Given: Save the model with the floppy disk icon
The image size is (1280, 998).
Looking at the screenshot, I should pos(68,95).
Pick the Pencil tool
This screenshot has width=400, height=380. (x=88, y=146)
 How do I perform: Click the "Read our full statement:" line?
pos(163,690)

◇ ◇ ◇ ◇

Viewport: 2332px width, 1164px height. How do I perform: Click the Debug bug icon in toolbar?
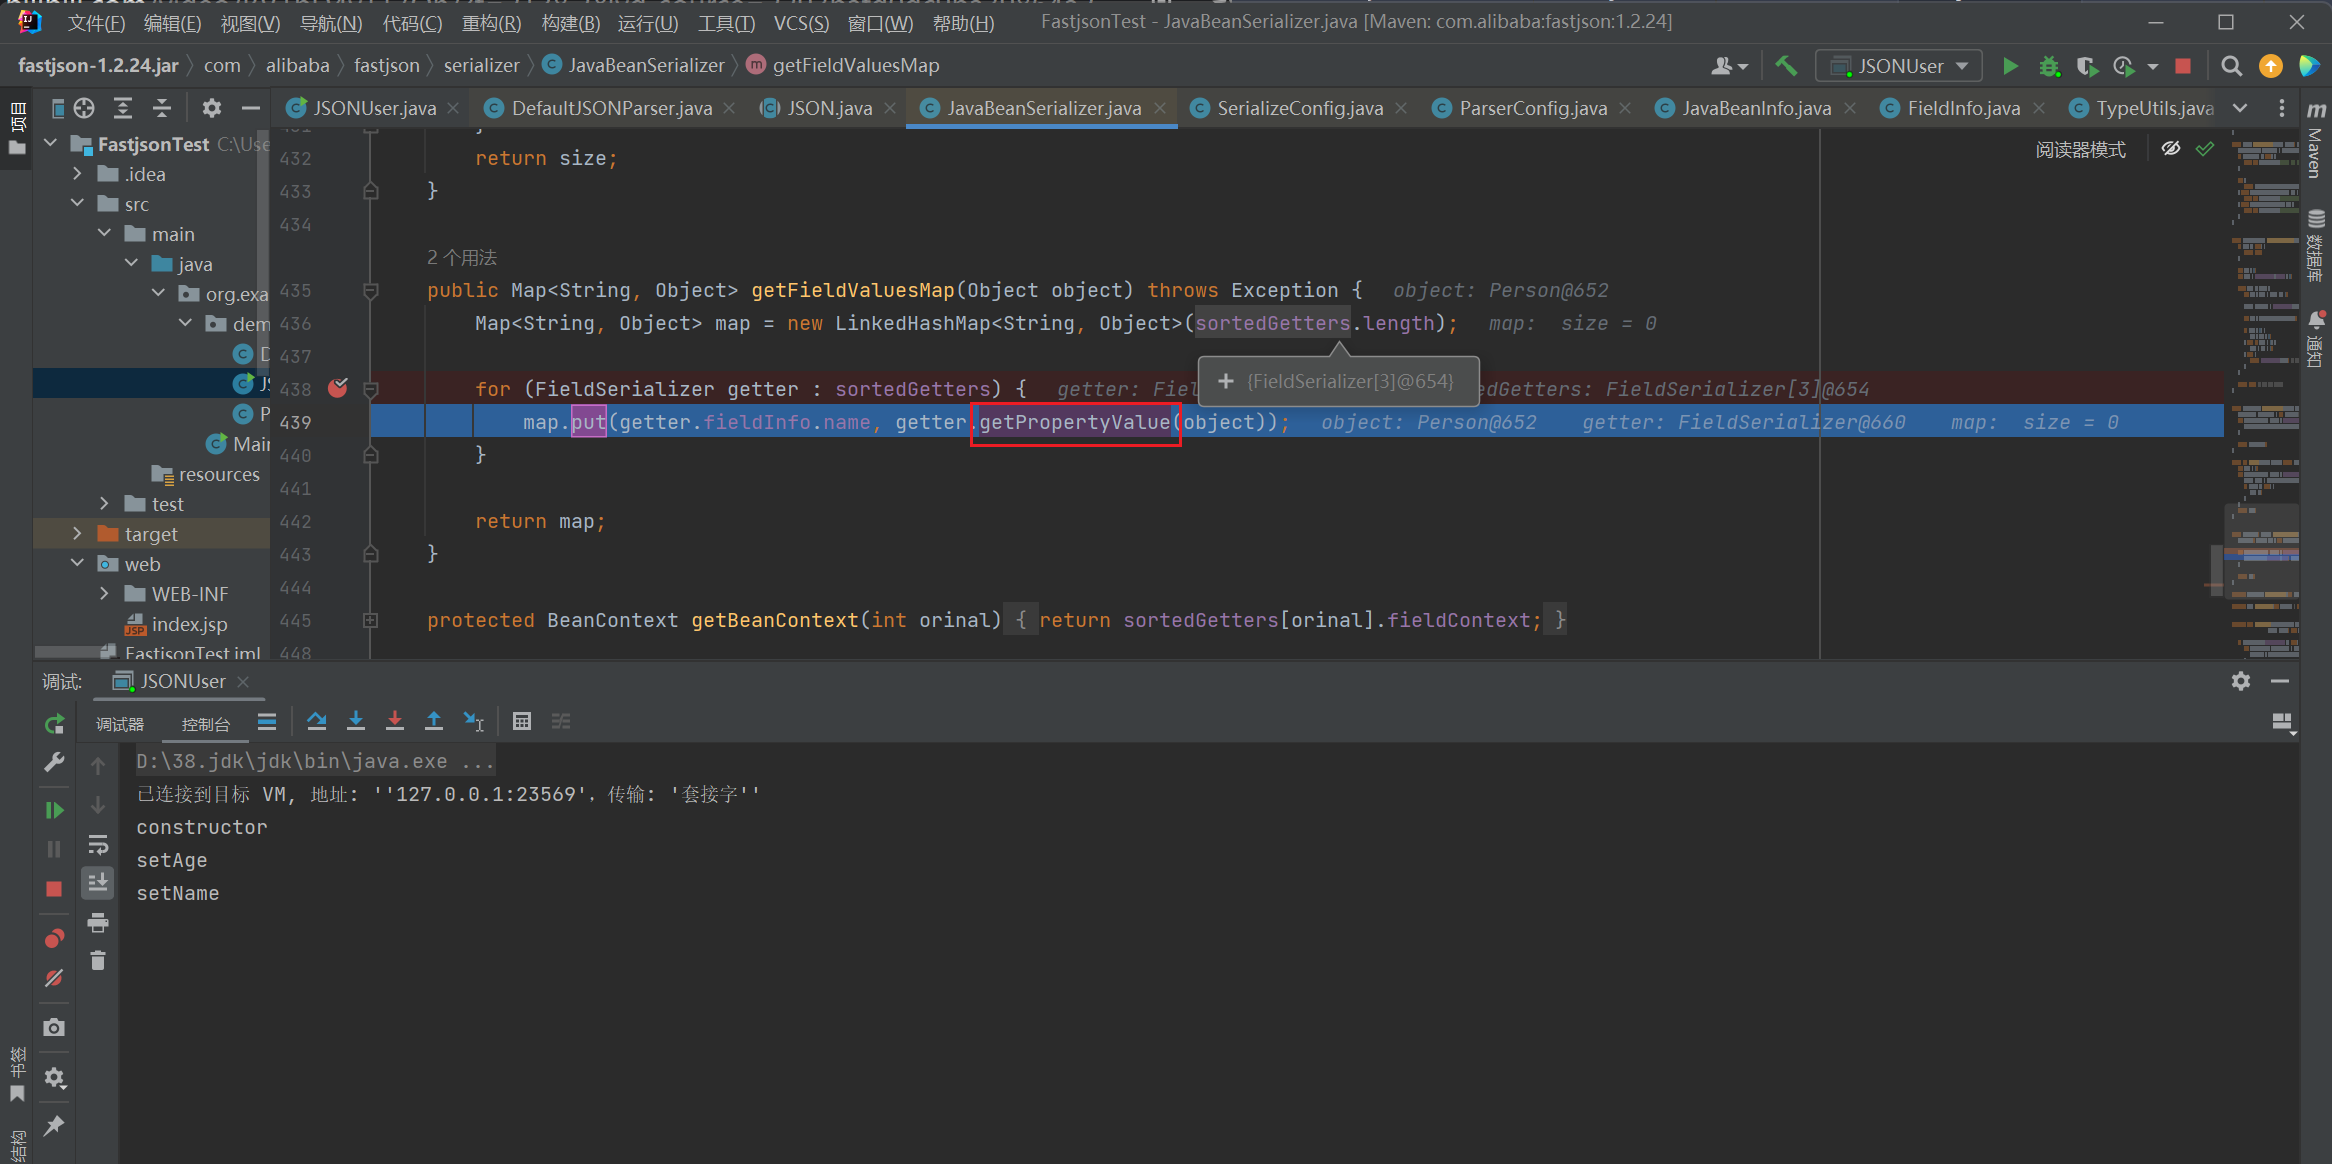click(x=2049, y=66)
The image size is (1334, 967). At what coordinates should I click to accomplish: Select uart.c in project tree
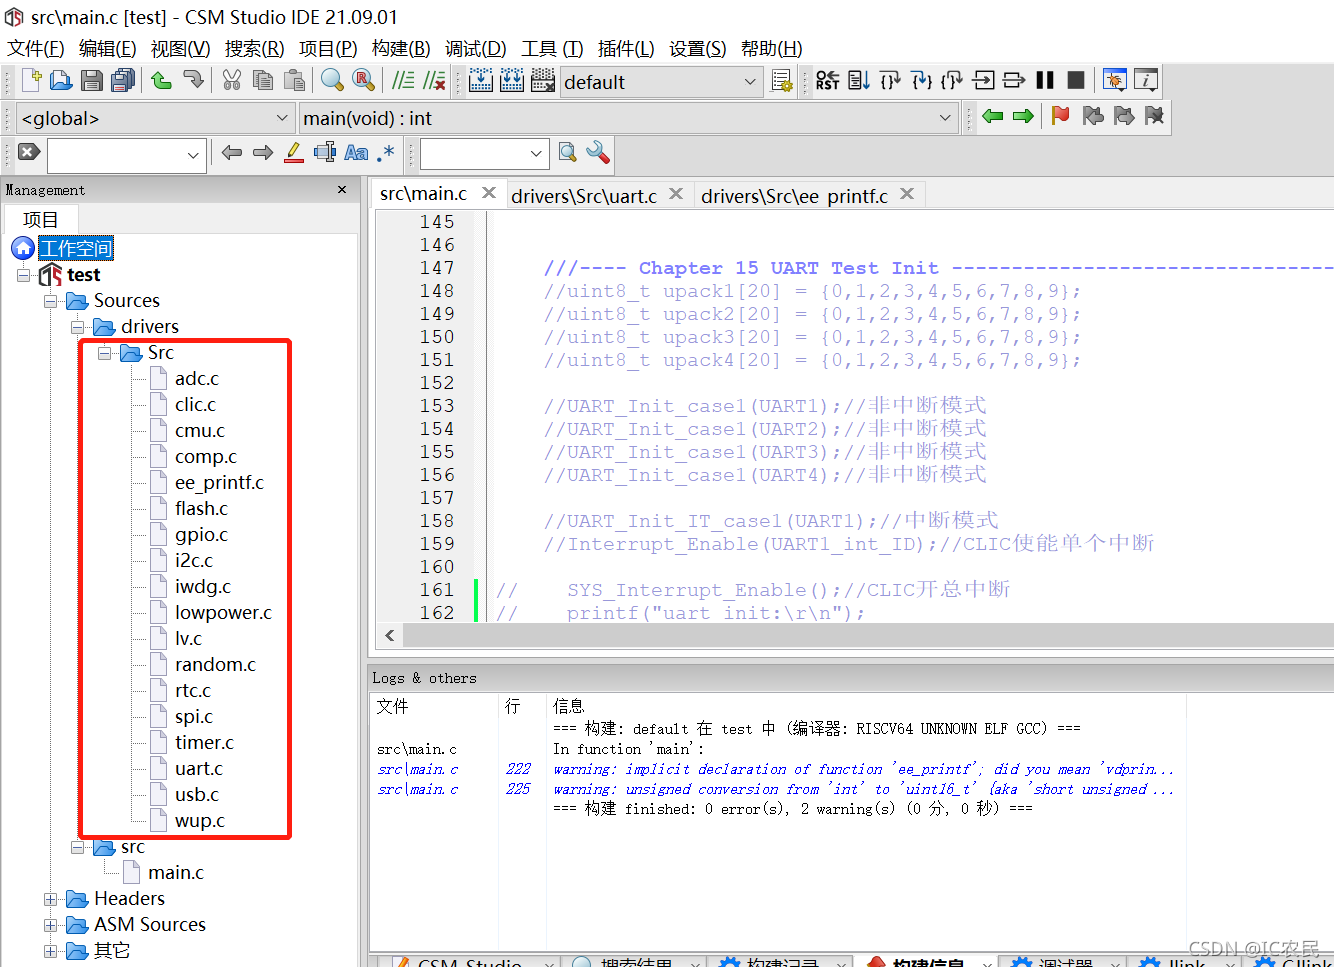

◇ ◇ ◇ ◇

YOUR GOAL
Print the records from the line that contains "Pick the Pencil tool" through the line that contains "pos(163,690)", both included, reproducing each line without any change.

ANSWER BELOW
Pick the Pencil tool
This screenshot has width=400, height=380. (x=88, y=146)
 How do I perform: Click the "Read our full statement:" line?
pos(163,690)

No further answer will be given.